→ Exercise goal:
Would you transcribe the line that holds "Remigration Now! (165, 1142)" and all the lines below it, through the final one, exactly and with nothing else?

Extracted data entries

%%

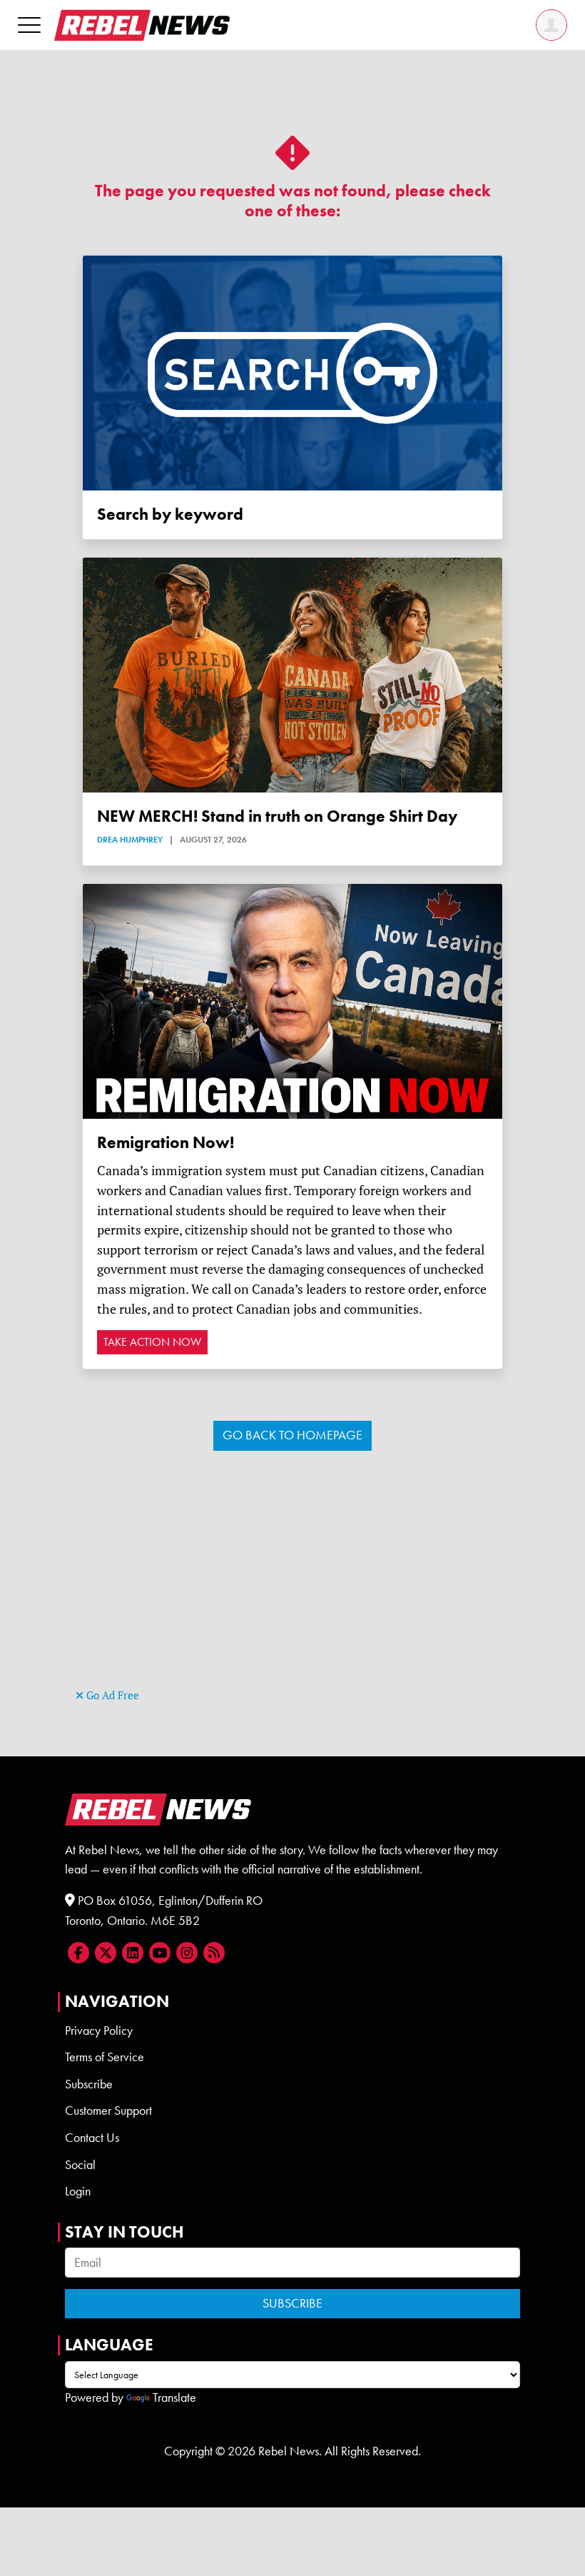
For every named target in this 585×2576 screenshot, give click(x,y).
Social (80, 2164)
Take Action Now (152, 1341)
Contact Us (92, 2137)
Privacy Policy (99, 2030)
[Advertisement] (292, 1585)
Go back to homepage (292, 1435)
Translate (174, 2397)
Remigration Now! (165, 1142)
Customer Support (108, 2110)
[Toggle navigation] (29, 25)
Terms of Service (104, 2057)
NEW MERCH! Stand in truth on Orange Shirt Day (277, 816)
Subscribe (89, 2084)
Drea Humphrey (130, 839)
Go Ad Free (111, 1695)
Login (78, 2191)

%%

→ Finished task:
Remigration Now! (165, 1142)
Customer Support (108, 2110)
[Toggle navigation] (29, 25)
Terms of Service (104, 2057)
NEW MERCH! Stand in truth on Orange Shirt Day (277, 816)
Subscribe (89, 2084)
Drea Humphrey (130, 839)
Go Ad Free (111, 1695)
Login (78, 2191)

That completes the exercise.